Abstract

BACKGROUND: In the presence of meconium in the amniotic fluid, childbirth is usually classified as a high-risk group, which leads to an expansion of indications for operative delivery. Also in the literature there are indications of an increase in the frequency of the birth of a child in a state of asphyxia, with premature rupture of amniotic fluid.
 AIM: The aim of this study is to determine the significance of the influence of meconium color of amniotic fluid and the duration of the anhydrous period on the birth of a child in a state of asphyxia.
 MATERIALS AND METHODS: A retrospective study was conducted between the two groups in 12,342 women delivered at the Perinatal Center of the Pediatric University.
 RESULTS: Meconium coloration of amniotic fluid was 2 times more common in the presence of hypoxia, and 5 times more common in the presence of severe fetal hypoxia during full-term pregnancy, while in premature pregnancy, the child was born in a state of asphyxia, regardless of the color of the amniotic fluid. Premature rupture of amniotic fluid occurred at the birth of a full-term baby in a state of asphyxia statistically significantly more often, although the duration of the anhydrous period did not have statistically significant differences in the groups.

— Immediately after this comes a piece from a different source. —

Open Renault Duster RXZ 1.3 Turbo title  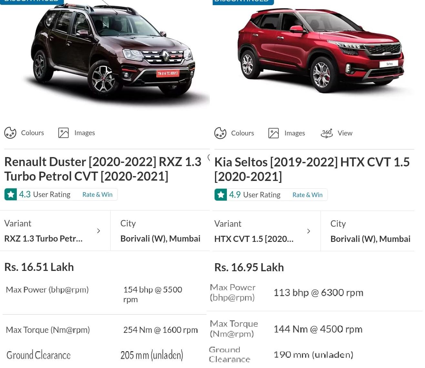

 CONCLUSIONS: Premature rupture of amniotic fluid at the birth of a premature baby had no differences in the groups with and without asphyxia, however, the duration of the anhydrous period was statistically significantly longer in patients who gave birth to children in a state of asphyxia. With an anhydrous interval of 26 hours or more, the risk of having a child in a state of moderate and severe asphyxia increased. The risk of ascending infection of the placenta of the third stage during preterm labor increased with an anhydrous interval of more than 53 minutes, which confirms the feasibility of prescribing antibiotic therapy for premature rupture of amniotic fluid during preterm pregnancy at the time of diagnosis of this condition, regardless of the planned obstetric tactics.